■ **Written tasks**:
- 1) Decide whether each statement below agrees with the biography of John Kiplimo Lelei that follows. Answer yes or no for each, quoting the deciding words of the biography. (a) He was consecrated at the Mother of Apostles Seminary in Eldoret. (b) He studied theology at Saint Augustine's Senior Seminary in Mabanga. (c) His installation at Kapsabet diocese took place at the Eliud Kipchoge Sports Complex.
- 2) Reproduce a passage from the biography of John Kiplimo Lelei below without any changes. Begin at the words "Kenyan Roman Catholic", and stop after "Kipchoge Sports Complex.".

— BEGIN Selected extract —

- Church: Catholic Church
- Archdiocese: Roman Catholic Archdiocese of Kisumu
- See: Roman Catholic Diocese of Kapsabet
- Appointed: 10 July 2025
- Installed: 30 August 2025
- Predecessor: None (Diocese created)
- Successor: Incumbent
- Previous post(s): Auxiliary Bishop of Eldoret (27 March 2024 - 10 July 2025)

Orders
- Ordination: 26 October 1985
- Consecration: 25 May 2024 by Hubertus Matheus Maria van Megen

Personal details
- Born: John Kiplimo Lelei 15 August 1958 (age 67) Soy, Prefecture Apostolic of Eldoret, Uasin Gishu County, Kenya

= John Kiplimo Lelei =

Kenyan Roman Catholic prelate (born 1958)

John Kiplimo Lelei (born 15 August 1958) is a Kenyan prelate of the Catholic Church who is the Bishop of the Roman Catholic Diocese of Kapsabet since 10 July 2025. Before then, since 27 March 2024, he was Auxiliary Bishop of the Diocese of Eldoret. He concurrently served as Titular Bishop of Mons in Numidia, while auxiliary bishop. He was appointed bishop by Pope Francis on 27 March 2024. He was consecrated at the Mother of Apostles Seminary in Eldoret on 25 May 2024. On 10 July 2025, The Holy Father, Pope Leo XIV transferred him to the Diocese of Kapsabet, a new diocese that he created that same day, and made him the local ordinary there. His installation at Kapsabet diocese followed on 30 August 2025 at the Eliud Kipchoge Sports Complex.

==Early life and education==
He was born on 15 August 1958 in Soy, Apostolic Prefecture of Eldoret, Uasin Gishu County, in western Kenya. He studied philosophy at Saint Augustine's Senior Seminary in Mabanga, Bungoma County. He then transferred to Saint Thomas Aquinas Major Seminary in Nairobi, where he studied theology. He holds a Doctorate in theology, with specialization in liturgy awarded by the University of Vienna (German:Universität Wien).

==Priest==
John Kiplimo Lelei was ordained a priest on 26 October 1985 for the diocese of Eldoret. He served as a priest until 27 March 2024.

As a priest, he held several positions in various locations including:
- Parish vicar in Suwerwa and Chepterit from 1985 until 1987.
- Parish priest in Yamumbi, Suwerwa, Chepterit and Tachasis from 1987 until 1996.
- Vicar forane of the deaneries of Kitale and Nandi from 1987 until 1996.
- Parish collaborator at St. Brigitta and Zum Gottlichen Erloser, in the Roman Catholic Archdiocese of Vienna from 1996 until 2002.
- Parish priest of St. Patrick in Kapcherop from 2002 until 2003.
- Parish priest of Saint Boniface in Tindinyo from 2003 until 2007.
- Lecturer at the AMECEA Pastoral Institute in Eldoret from 2003 until 2004.

— END Selected extract —
— BEGIN Data extract —

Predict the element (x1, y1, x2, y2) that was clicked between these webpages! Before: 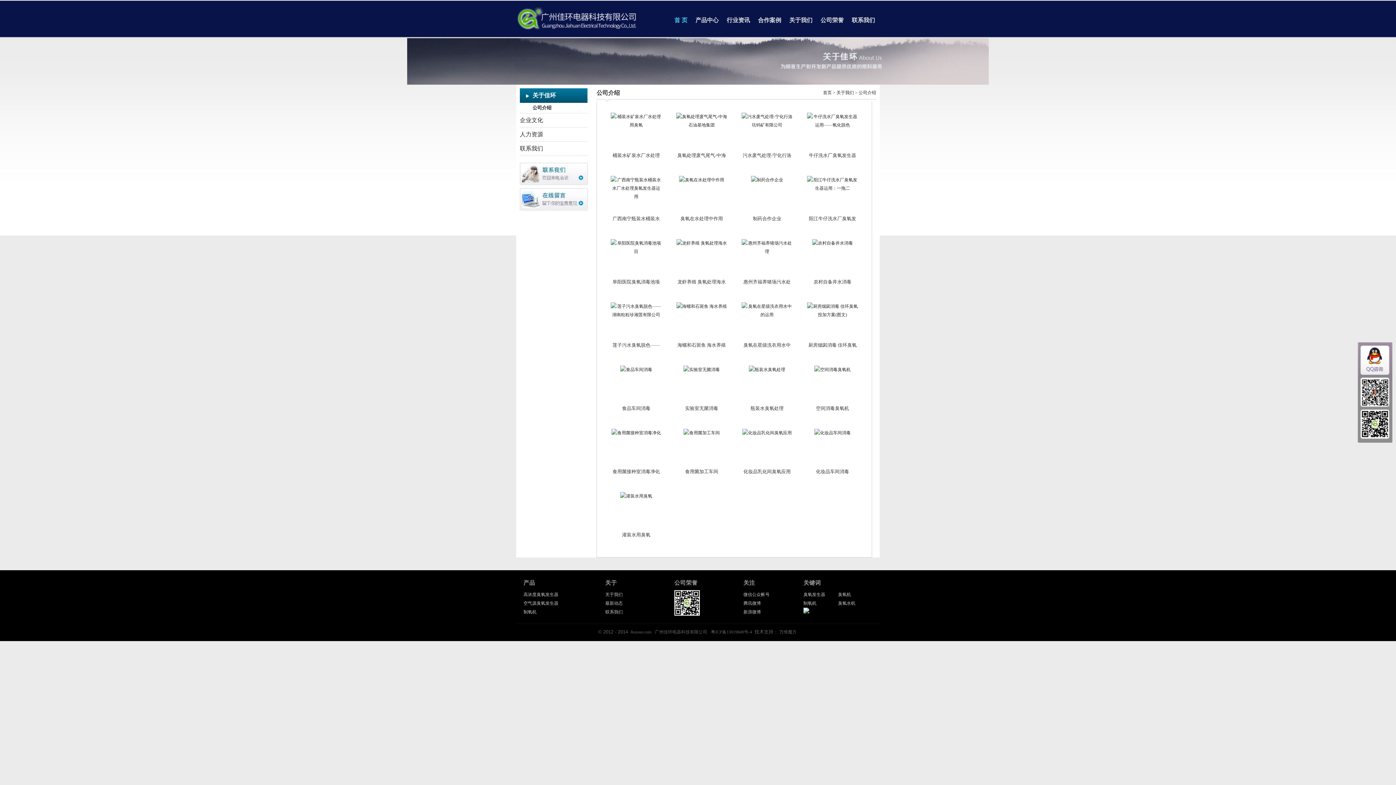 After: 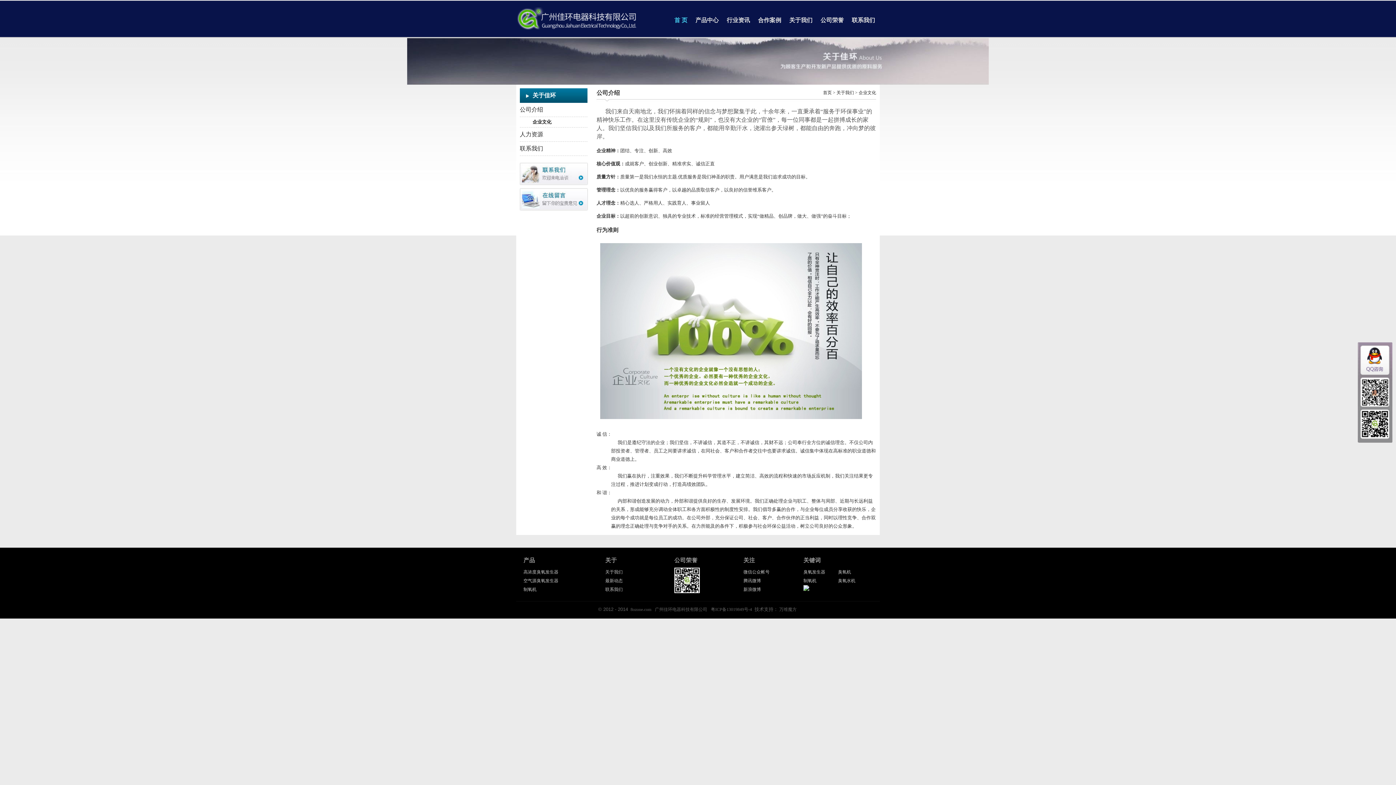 Action: bbox: (520, 116, 587, 124) label: 企业文化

— END Data extract —

■ **Solutions below**:
- 1)
(a) Yes: "He was consecrated at the Mother of Apostles Seminary in Eldoret on 25 May 2024."
(b) No: "He studied philosophy at Saint Augustine's Senior Seminary in Mabanga, Bungoma County. He then transferred to Saint Thomas Aquinas Major Seminary in Nairobi, where he studied theology."
(c) Yes: "His installation at Kapsabet diocese followed on 30 August 2025 at the Eliud Kipchoge Sports Complex."

- 2)
Kenyan Roman Catholic prelate (born 1958)

John Kiplimo Lelei (born 15 August 1958) is a Kenyan prelate of the Catholic Church who is the Bishop of the Roman Catholic Diocese of Kapsabet since 10 July 2025. Before then, since 27 March 2024, he was Auxiliary Bishop of the Diocese of Eldoret. He concurrently served as Titular Bishop of Mons in Numidia, while auxiliary bishop. He was appointed bishop by Pope Francis on 27 March 2024. He was consecrated at the Mother of Apostles Seminary in Eldoret on 25 May 2024. On 10 July 2025, The Holy Father, Pope Leo XIV transferred him to the Diocese of Kapsabet, a new diocese that he created that same day, and made him the local ordinary there. His installation at Kapsabet diocese followed on 30 August 2025 at the Eliud Kipchoge Sports Complex.